- **Task brief**: Each line below from the one containing "Expand the Poster design folder" through the one containing "The height and width of the screenshot is (494, 690)." is to be given again exactly, and no line outside that span.

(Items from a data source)
=== Begin Enclosure ===

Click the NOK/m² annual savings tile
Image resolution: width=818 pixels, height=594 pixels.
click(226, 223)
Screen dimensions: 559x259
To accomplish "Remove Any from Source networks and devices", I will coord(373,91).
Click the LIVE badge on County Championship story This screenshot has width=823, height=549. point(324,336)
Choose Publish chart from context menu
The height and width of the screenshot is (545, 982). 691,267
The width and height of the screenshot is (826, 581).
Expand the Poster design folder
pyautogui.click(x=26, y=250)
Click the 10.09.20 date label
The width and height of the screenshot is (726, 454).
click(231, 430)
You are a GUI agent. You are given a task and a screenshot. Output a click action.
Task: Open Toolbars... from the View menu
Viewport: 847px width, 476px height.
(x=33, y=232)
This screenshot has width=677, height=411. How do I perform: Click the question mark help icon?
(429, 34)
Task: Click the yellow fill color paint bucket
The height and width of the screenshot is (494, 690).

=== End Enclosure ===
=== Begin Enclosure ===

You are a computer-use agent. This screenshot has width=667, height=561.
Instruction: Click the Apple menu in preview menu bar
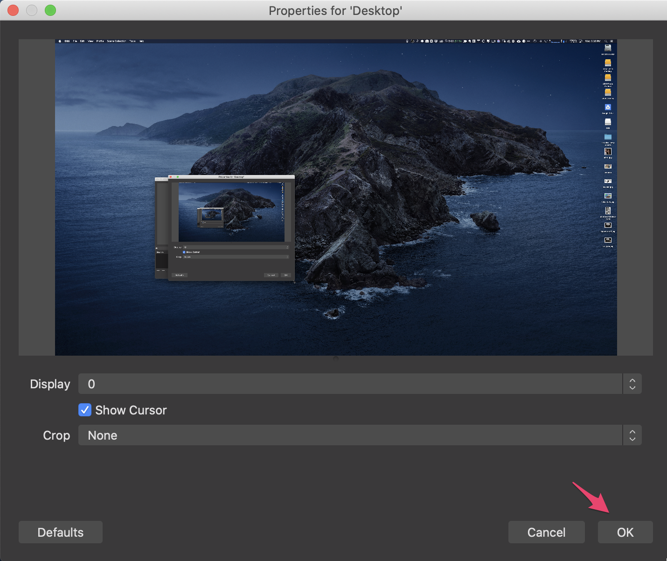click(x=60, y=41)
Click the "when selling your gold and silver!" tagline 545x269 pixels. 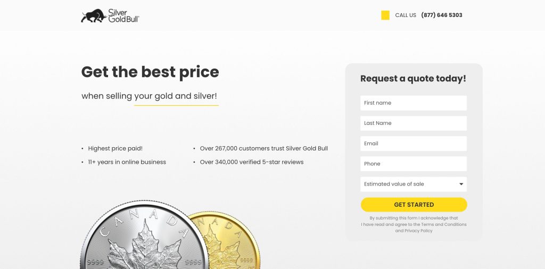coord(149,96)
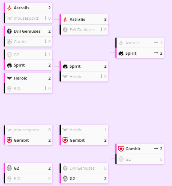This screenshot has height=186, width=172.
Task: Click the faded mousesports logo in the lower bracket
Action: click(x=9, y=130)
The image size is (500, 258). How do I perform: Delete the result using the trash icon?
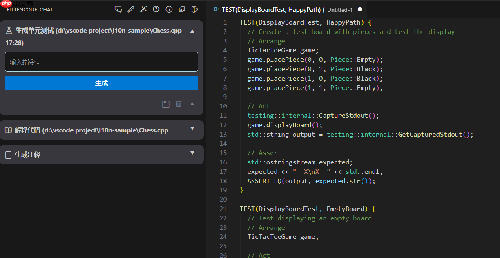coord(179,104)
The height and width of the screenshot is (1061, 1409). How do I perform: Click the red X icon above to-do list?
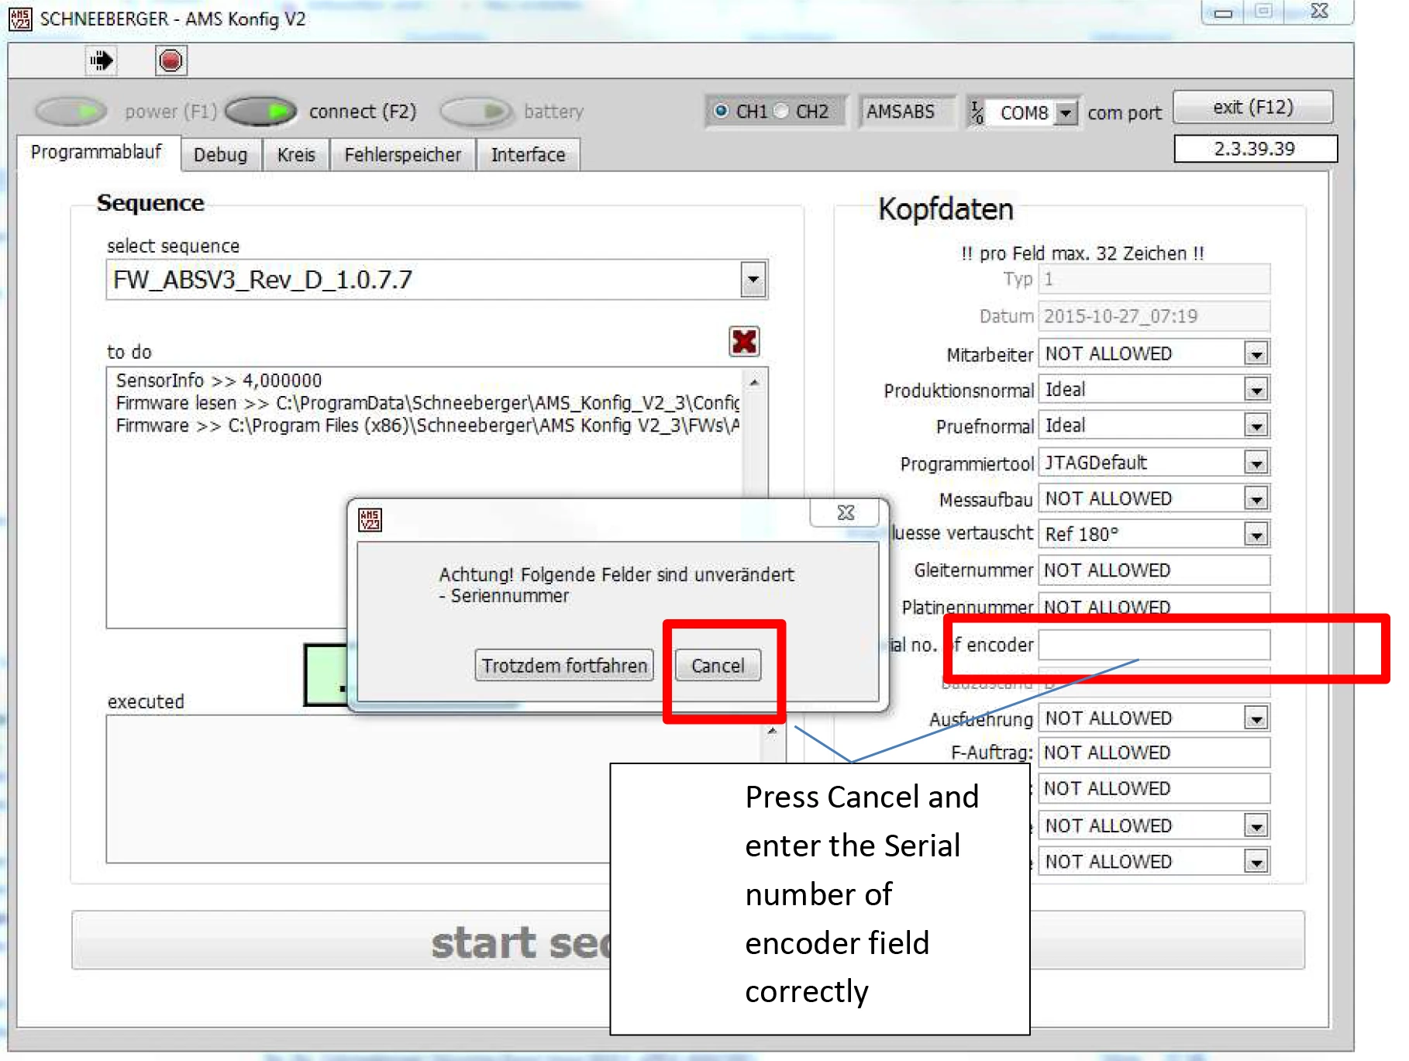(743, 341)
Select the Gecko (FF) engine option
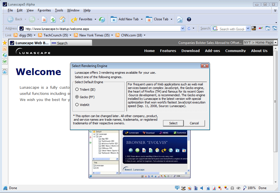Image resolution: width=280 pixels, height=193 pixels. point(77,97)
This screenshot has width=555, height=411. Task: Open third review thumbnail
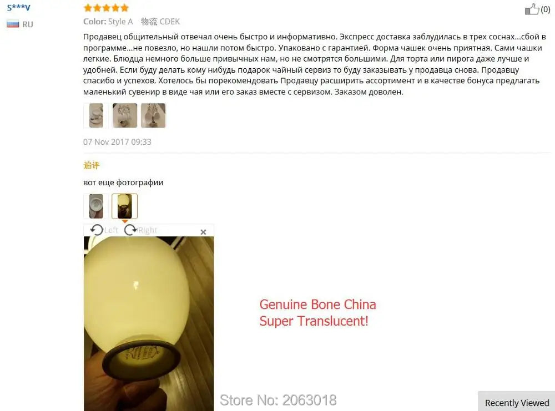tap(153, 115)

=== End Enclosure ===
=== Begin Enclosure ===

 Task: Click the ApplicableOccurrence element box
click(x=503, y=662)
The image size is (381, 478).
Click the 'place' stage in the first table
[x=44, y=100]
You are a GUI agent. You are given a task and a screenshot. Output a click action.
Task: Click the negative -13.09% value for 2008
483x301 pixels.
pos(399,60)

=== End Enclosure ===

- **Exercise result**:
Expand the Poster design folder
pyautogui.click(x=26, y=250)
Click the 10.09.20 date label
The width and height of the screenshot is (726, 454).
click(231, 430)
You are a GUI agent. You are given a task and a screenshot. Output a click action.
Task: Open Toolbars... from the View menu
Viewport: 847px width, 476px height.
(x=33, y=232)
This screenshot has width=677, height=411. How do I perform: Click the question mark help icon?
(429, 34)
Task: Click the yellow fill color paint bucket
The height and width of the screenshot is (494, 690).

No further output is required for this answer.